Carmilla HydeAccording to Carmilla Hyde director David De Vries, independent filmmakers can benefit from working with limitations and even make a profit from a strategic release of their projects.

“Budget and time limitations can actually work to your advantage,” De Vries told Encore.

“Limitations encourage people to give their best and requires everybody to be at the top of their game,” he added.

Carmilla Hyde is a dark thriller about an introverted virgin who is seduced and humiliated by her housemates, and whose hypnotist releases her repressed memories and a wild, sexual alter ego, the title character. It was made on a shoe-string budget of $250,000, 17 shooting days.

Long time comic book artist and first time feature film director De Vries cited The Castle as an example of a project where quality was a result of restraint.

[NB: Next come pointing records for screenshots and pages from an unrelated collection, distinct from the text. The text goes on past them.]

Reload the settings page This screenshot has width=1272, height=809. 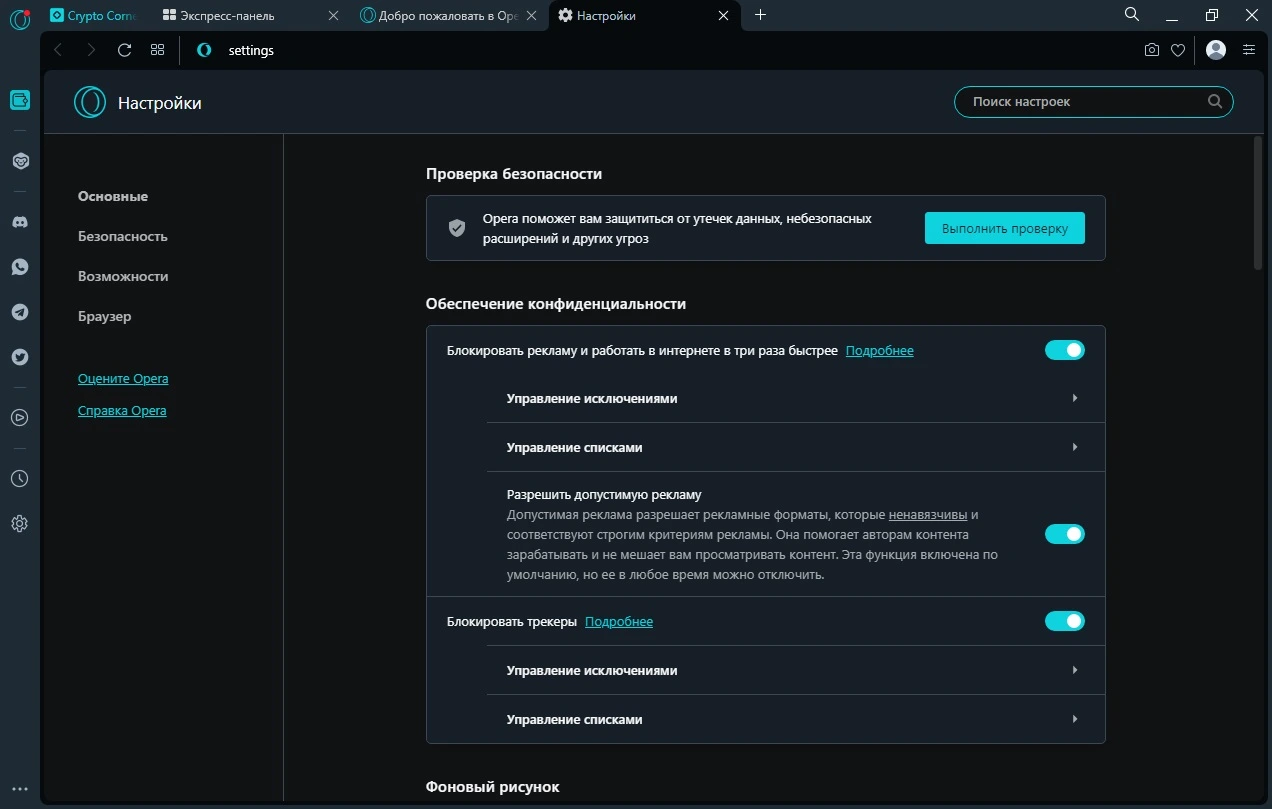point(124,50)
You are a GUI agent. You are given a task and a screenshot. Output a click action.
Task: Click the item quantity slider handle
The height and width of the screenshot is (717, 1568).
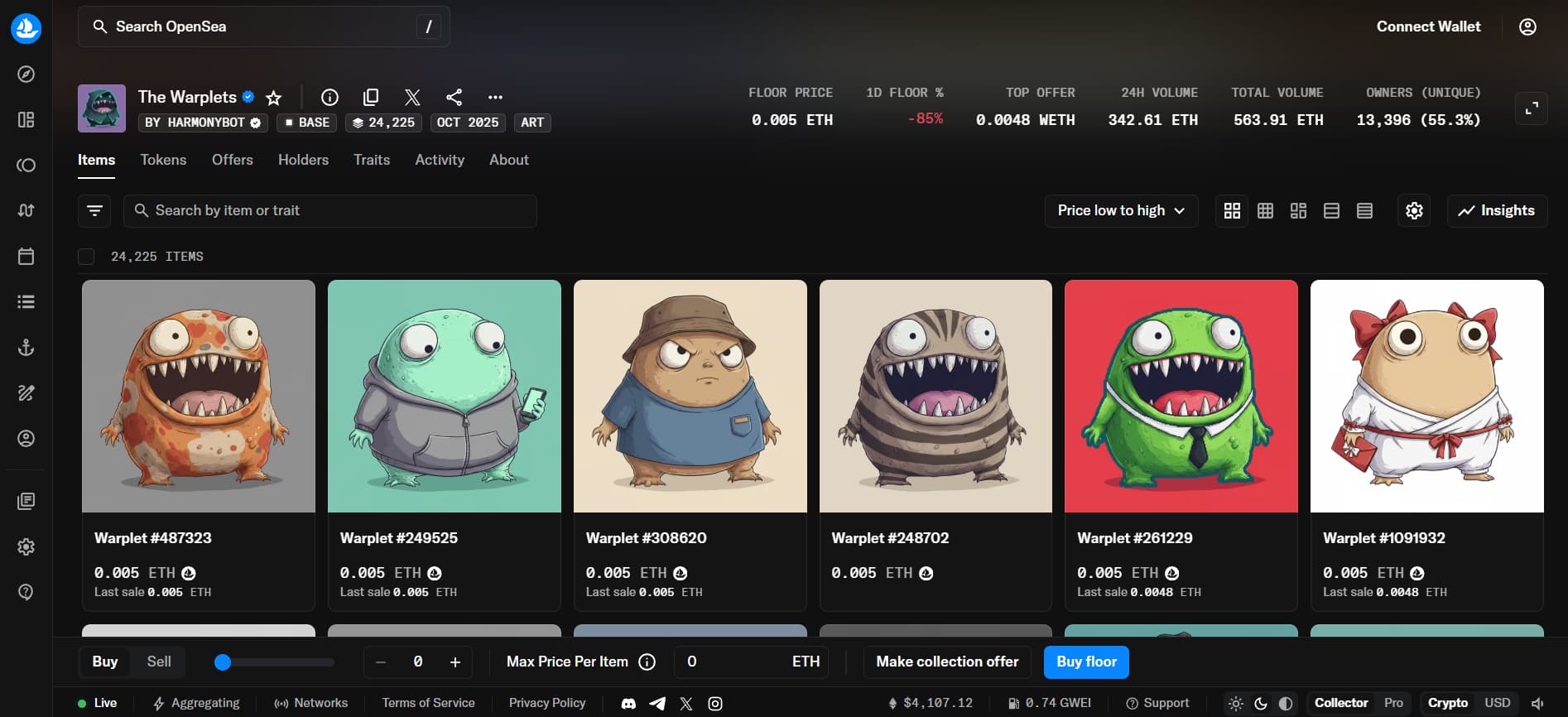[223, 662]
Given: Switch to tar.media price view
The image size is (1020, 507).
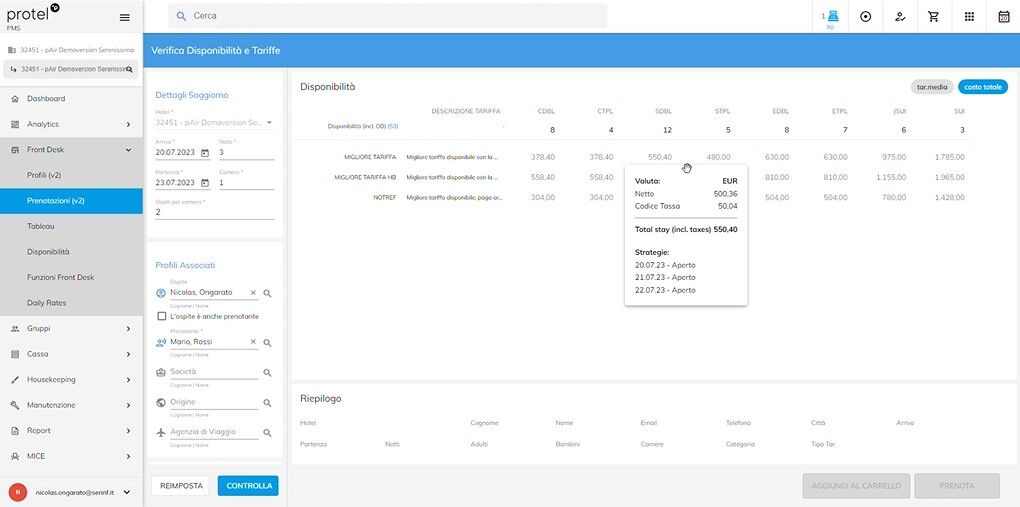Looking at the screenshot, I should 932,87.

“I knew that if they could shoot to that level of quality in 20 days, then Carmilla Hyde, which had similar limitations, could also be shot.”

On the film’s self-raised budget, the South Australian production team (including producers Andrei Gostin, Tony Ganzis and Fiona De Caux) decided they didn’t want the financing to come from the film funding bodies.

“We thought that process would take too long. It’d be easier to just go out and shoot the bloody thing,” admitted De Vries.

It’s clear that the team behind Carmilla Hyde weren’t in it for the money involved. More valuable to them was the experience of working in a key role in a feature film.

“For everybody it was a step up. It’s the old problem that you need to experience to get the work and you need the work to get the experience,” said De Vries.

The project rolled from script to production with a momentum that little films seem to muster, with the script and the shooting schedule being written side by side in two and a half weeks.

“I wanted to target an audience that would respond to my type of material, so I wrote Carmilla Hyde for the 18-35 demographic,” he explained.

With the independent distribution of the film, De Vries and his company Dark Mirror Pictures are taking the new school approach in recognition of a technology savvy audience. Although it has not yet recouped its production budget, Carmilla Hyde’s release journey has so far been profitable,  having made money at specialty screenings- and then using that money to enter into festivals (with upcoming screenings in Thailand, Ireland and the UK) to gain more visibility.

“That’s what has been driving the publicity and has been a self-sustaining exercise.

“It is very unusual for a film to actually be able to go out and screen and make money by being screened.”

Since its completion in 2009, Carmilla Hyde has won several awards, such as Best Guerrilla Film at last year’s Melbourne Underground Film Festival, and Best Picture at the South Australian Screen Awards (SASA).

The film had a limited opening season at the Mercury Cinema in Adelaide last August, with further screenings this year as part of the SASA season. This August Dark Mirror Pictures will release the film directly on DVD and Blu-Ray, bypassing a wider cinema release, a move which De Vries explains is a strategic one in the current media climate.

“People don’t go to the cinema they way they used to”, he explained.

This he attributes to the shrinking window between the theatrical and DVD/download releases of films: “Going to see a film in the cinema out of necessity is no longer relevant, and the experience of watching at home isn’t as different to watching it on the big screen as it used to be’ as more and more households are sporting home theatre systems.”

DeVries is currently working on another project, Vampire on the Barossa, a genre film that will be more action-orientated than Carmilla Hyde‘s psychological, dramatic thriller.